The point of new urbanism is to serve the needs of the residents in the city. What is crucial to remember is the trends are only as useful as how they serve a particular community at a particular time.

It would be more useful to focus on serving the people who currently live in New Albany by revamping existing structures. I would use my legislative position to advocate for public dialogue of revitalization of existing city parks, how to improve the current parking situation in the downtown area and economic incentives for new downtown locally owned businesses.

I am a proponent of live entertainment, utilizing our riverfront in conjunction with the Greenaway. Live entertainment never goes out of style.

For a councilperson to “serve the needs of the residents on the city” surely is to fulfill only the most basic requirement of his or her job description, and can be accepted as a given in most cases. No one doubts the councilman’s sincerity on this fundamental point.

Consequently, the purpose of asking questions like ours is to determine how an elected official like Steve Price intends to set about identifying and “serving” these needs.

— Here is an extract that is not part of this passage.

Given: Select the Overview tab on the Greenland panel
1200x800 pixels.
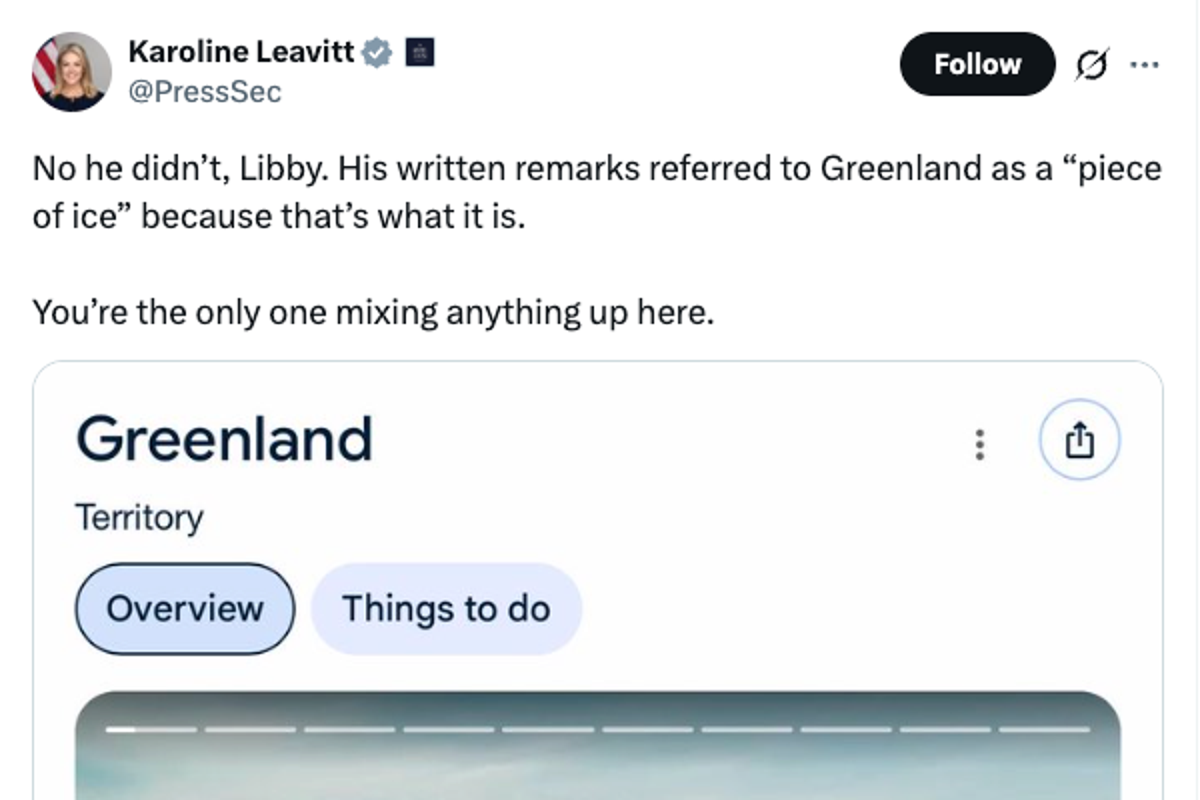Looking at the screenshot, I should click(184, 608).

Thus, having been asked previously to define New Urbanism, and being able to provide no more than an unenthusiastic, “partial credit” response, CM Price now rushes to disavow any element of this unified and cogent theory of planning and development, perhaps fearing that such an acknowledgement implies a responsibility to inititate rather than to react, and to propose rather than oppose – to “restructure” rather than to “revamp.”

To lead, rather than to follow.

More clearly than ever, CM Price serves notice that he is wary of “trends,” and intends to remain firmly rooted in the realm of community band-aids for “existing structures” that serve the “particular community,” i.e., his own milieu, his own people, his own upbringing, and a deeply conservative point of view reflected by a recent public comment to the effect that one example of “live entertainment (that) never goes out of style” is Chubby Checker.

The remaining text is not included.